Take BAYC as an example. The ERC-721 has a baseURI which points to a folder on IPFS that contains a json file for each tokenId. Anyone that has an invested interest insuring that BAYC still exists (the creators, any individual owner, a gallery etc.) can run their own IPFS node and pin that same folder, or just pay a pinning service a small yearly fee to do so, thereby each and every person could provide their own redundancy for everyone else. The same is true for each tokens image. Even if everyone lost interest for a time, if that folder and those images where still stored somewhere as json and jpgs respectively, anyone could re add them to the IPFS network and the URI’s would all begin working again.
You are correct I am going to add a note to the article
Absolutely, and you should use svg format that scales well in size and is usually much smaller than raster images!
Your point that putting ALL the data to re-generate entirely a given token on a decentralized blockchain (together with the hash) is the most secure way possible to store something is valid, but it lacks context. This is not possible to be done with larger sets of data, nor it is scalable at all…
It can be done only in this early state of low (close to zero in USD) transaction fees on Chia, and it surely proves the point that it should not be done at all. It’s totally a vanity project. As such, the amount of talk around it (plus this blog) just attracts more attention to it, and possibly copy-CATS who would want to achieve the same, which is not the way to go… If suddenly the talk around Chia becomes “you can puts the entire NFT on chain, that’s great”, that’s really bad, because the next point to be made is that is not scalable, nor the best way to do something. You end up with a negative perspective on the whole thing by implying that something is possible, to then realise that it isn’t (for others that would follow).
Let’s be realistic and make the point that yes, if you are purist, NFTs on chain is best of the best possible to store, but there are way better ways to do it, almost nearly as safe regarding storage of the data + hash (not the same, but close enough). I think it is an important caveat to mention.
By the way, what stops someone that buys an NFT to keep in their possession the corresponding (image) file, whose authenticity with keys of owner, can be proved on chain? If I can trust myself to keep my keys safe, I should be able to save a copy of my precious image file somewhere in case the other copies online disappear at some point, right? (this is an honest question, as it seems there are easier solutions around this…).
Have you taken a look at the size of a decent quality picture, it’s a lot more than 175KB, and if it’s compressed down to that size image quality is poor, unless it’s small to start with. No idea if you can store more, but imagine how the size of the blockchain file would expand if everybody started storing pictures in it, it’s getting pretty big already, not to mention hundreds of thousands of copies of the same picture, that’s hardly environmentally friendly.
Nobody thought about the way how singleton in Chia mining works?
You create singleton on chain, you hold private keys, and can update singleton (invalidate the old one and create new, updated one) according your needs (i.e. switching pools.) Why not make URI (of the real NFT storage location) updatable the same way, how am I switching pools in NFT mining?

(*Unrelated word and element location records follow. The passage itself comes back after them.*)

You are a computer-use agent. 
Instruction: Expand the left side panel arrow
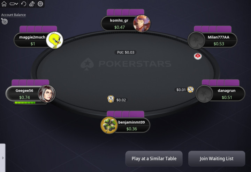click(x=3, y=158)
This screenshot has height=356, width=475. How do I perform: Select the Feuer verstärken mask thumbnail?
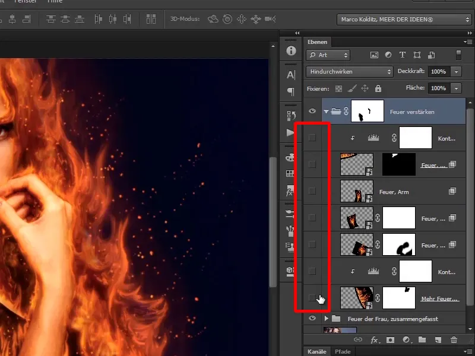pos(368,110)
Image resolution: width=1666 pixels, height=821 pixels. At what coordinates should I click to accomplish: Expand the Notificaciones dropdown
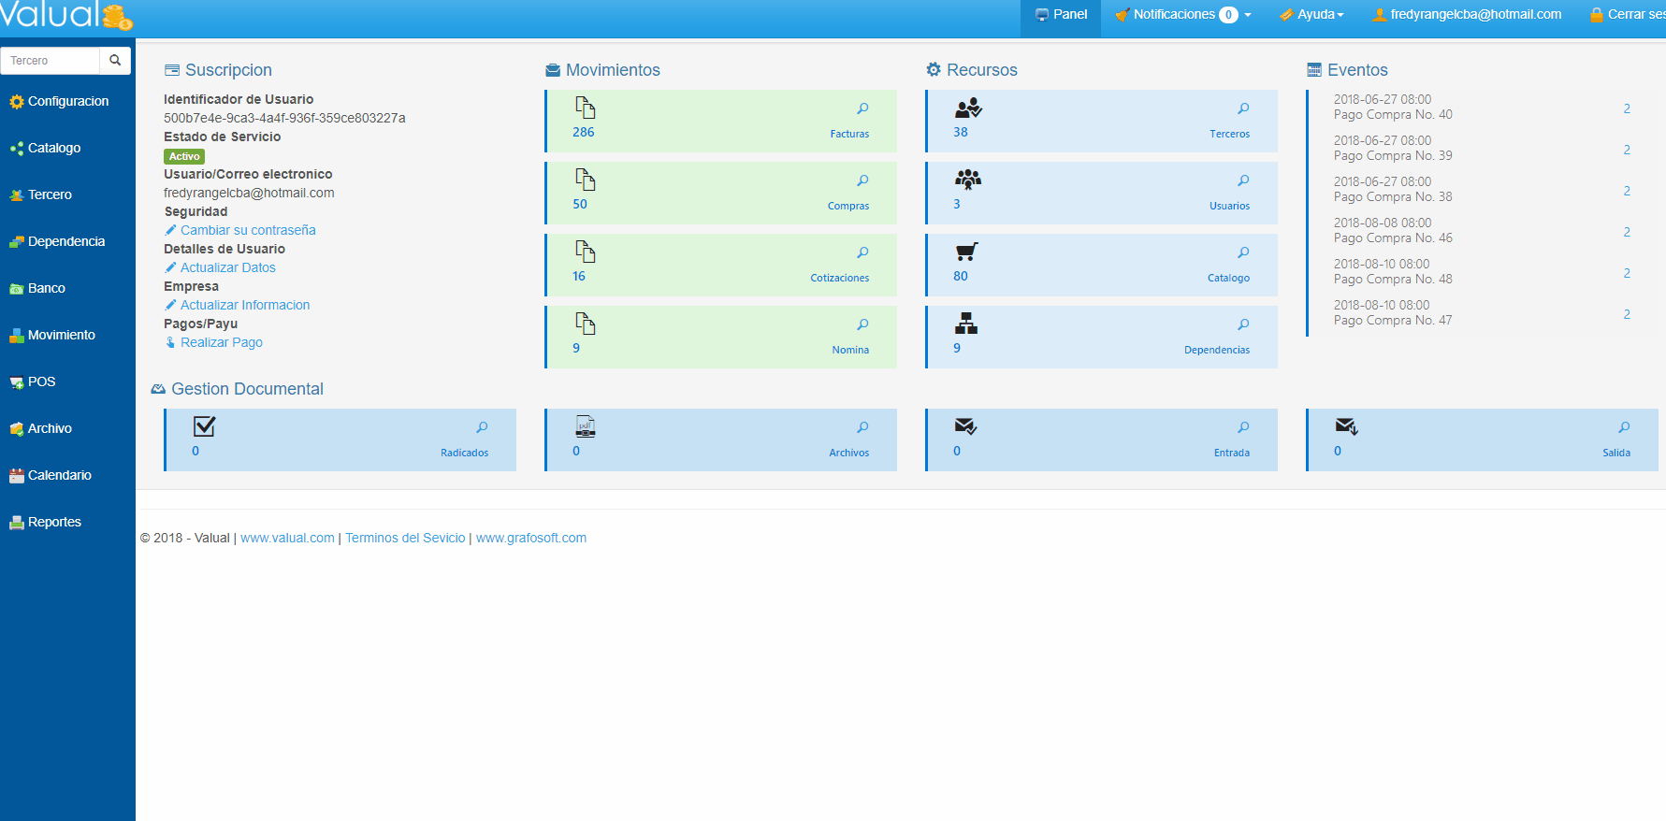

That would indeed be a better solution that static URLs and would allow for greater asset durability
In fact, when I heard about NFTs (the artworks with certficates on blockcahain),
it seemed natural for me, that the whole thing was working exactly that way, like NFT mining, and the pointer to storage was upgradable.
I am amazed, that this half-baked under-thought solution was used, and what fussing over about the NFT idea was there.
Great idea, the blockchain DB isn’t big enough, we all need a bunch of lame meme images permanent taking up more space on every node in the world. You should put up some graphs showing the great efforts of the blueblox compactifyers vs that work being undone for the sake of some novelty spacemarmot BS…
maybe just create new blockchain chiaNFT, and save us JPG inwards? and hosters will has rewadrs on uptime?